* [Op te lossen probleem] Neem alle onderstaande items woordelijk en ongewijzigd over.

━━━━━ Brongegevens

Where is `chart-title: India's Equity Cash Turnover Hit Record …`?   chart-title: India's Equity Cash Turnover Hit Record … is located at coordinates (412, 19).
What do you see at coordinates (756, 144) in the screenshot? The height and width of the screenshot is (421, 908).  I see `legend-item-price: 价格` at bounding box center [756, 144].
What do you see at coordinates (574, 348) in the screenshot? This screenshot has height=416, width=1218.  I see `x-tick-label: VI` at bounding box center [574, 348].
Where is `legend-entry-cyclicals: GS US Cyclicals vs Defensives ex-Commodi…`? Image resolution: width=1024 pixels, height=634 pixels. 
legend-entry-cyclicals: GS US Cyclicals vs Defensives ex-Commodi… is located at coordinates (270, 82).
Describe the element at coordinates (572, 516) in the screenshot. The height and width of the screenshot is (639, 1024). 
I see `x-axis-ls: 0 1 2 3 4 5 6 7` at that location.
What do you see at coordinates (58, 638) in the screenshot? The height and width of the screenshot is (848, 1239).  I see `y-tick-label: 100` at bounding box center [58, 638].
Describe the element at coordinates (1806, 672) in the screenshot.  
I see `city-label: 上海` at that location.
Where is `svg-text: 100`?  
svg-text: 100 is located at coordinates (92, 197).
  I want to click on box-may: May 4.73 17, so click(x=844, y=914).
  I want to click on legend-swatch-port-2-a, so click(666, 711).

━━━━━━━━━━

* [Resultaat]
Where is `chart-title: India's Equity Cash Turnover Hit Record …`?   chart-title: India's Equity Cash Turnover Hit Record … is located at coordinates (412, 19).
What do you see at coordinates (756, 144) in the screenshot? The height and width of the screenshot is (421, 908).  I see `legend-item-price: 价格` at bounding box center [756, 144].
What do you see at coordinates (574, 348) in the screenshot? This screenshot has height=416, width=1218.  I see `x-tick-label: VI` at bounding box center [574, 348].
Where is `legend-entry-cyclicals: GS US Cyclicals vs Defensives ex-Commodi…`? Image resolution: width=1024 pixels, height=634 pixels. 
legend-entry-cyclicals: GS US Cyclicals vs Defensives ex-Commodi… is located at coordinates (270, 82).
Describe the element at coordinates (572, 516) in the screenshot. The height and width of the screenshot is (639, 1024). 
I see `x-axis-ls: 0 1 2 3 4 5 6 7` at that location.
What do you see at coordinates (58, 638) in the screenshot? The height and width of the screenshot is (848, 1239).  I see `y-tick-label: 100` at bounding box center [58, 638].
Describe the element at coordinates (1806, 672) in the screenshot.  
I see `city-label: 上海` at that location.
Where is `svg-text: 100`?  
svg-text: 100 is located at coordinates (92, 197).
  I want to click on box-may: May 4.73 17, so click(x=844, y=914).
  I want to click on legend-swatch-port-2-a, so click(666, 711).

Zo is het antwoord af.